In light of the recent layoffs at John Deere and its suppliers, how does the agriculture sector rate compared to the rest of the economy that seems to be rebounding? How long can we expect sluggish commodity prices?

Answer: 

As the layoffs suggest, a large part of agriculture, in this case the crop sector of agriculture, has seen a significant reduction in prices and incomes over the past two years. This drop in prices and incomes can mainly be linked to a surge in U.S. and world crop production. Crop supplies have built up and currently exceed crop demands. Stock levels are building and crop prices have fallen. Current projections from USDA indicate that these lower commodity prices may be around for several years to come, going through a slow but steady rebuilding process. Those projections are based on average weather and crop production conditions going forward. Significant weather events, such as a drought or significant flooding, or unexpected surges in demand would speed that price recovery process along.
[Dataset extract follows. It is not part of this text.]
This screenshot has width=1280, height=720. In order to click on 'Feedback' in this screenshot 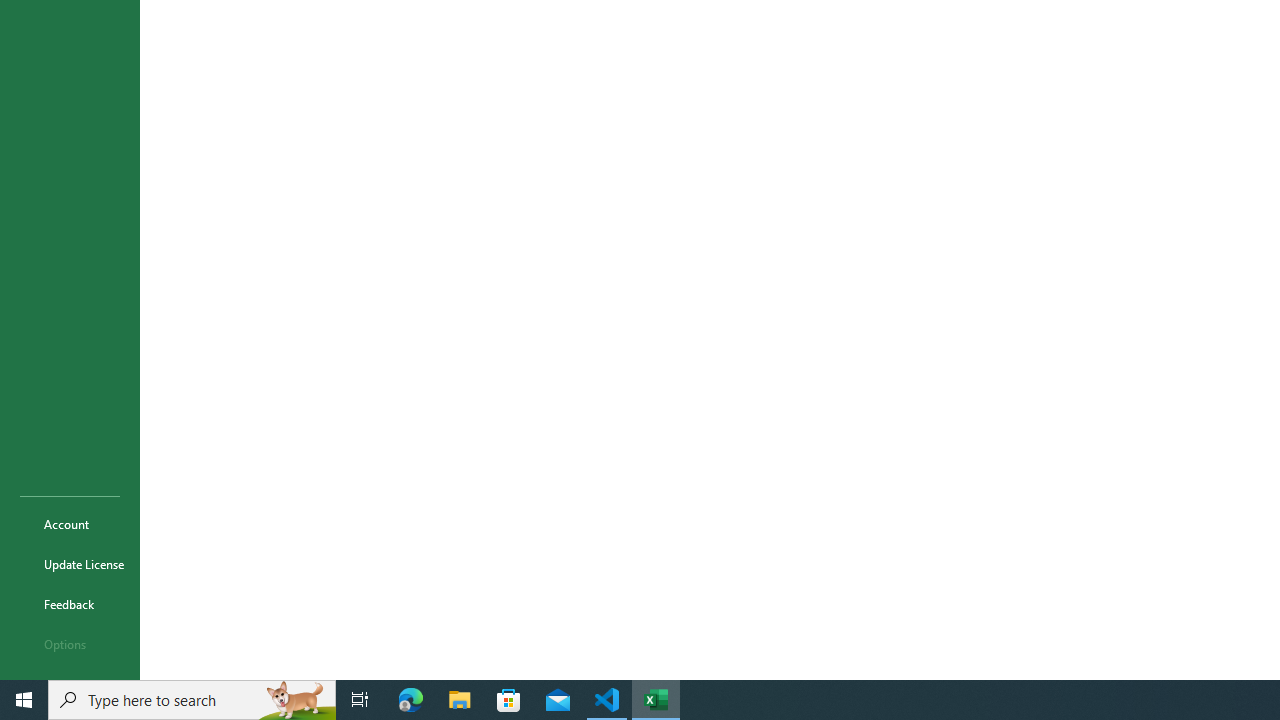, I will do `click(69, 603)`.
Within the last few years, crop agriculture has moved counter to the rest of the economy. During the last recession, crop agriculture was strong economically as U.S. net farm income posted record highs for several years in a row. Those record returns created the incentive for crop expansion, which ultimately led to the surge in production and the reduction in crop prices. Often within agriculture, we talk about cycles, in production, in prices, etc. The events of the last few years highlight the cyclical nature of agriculture.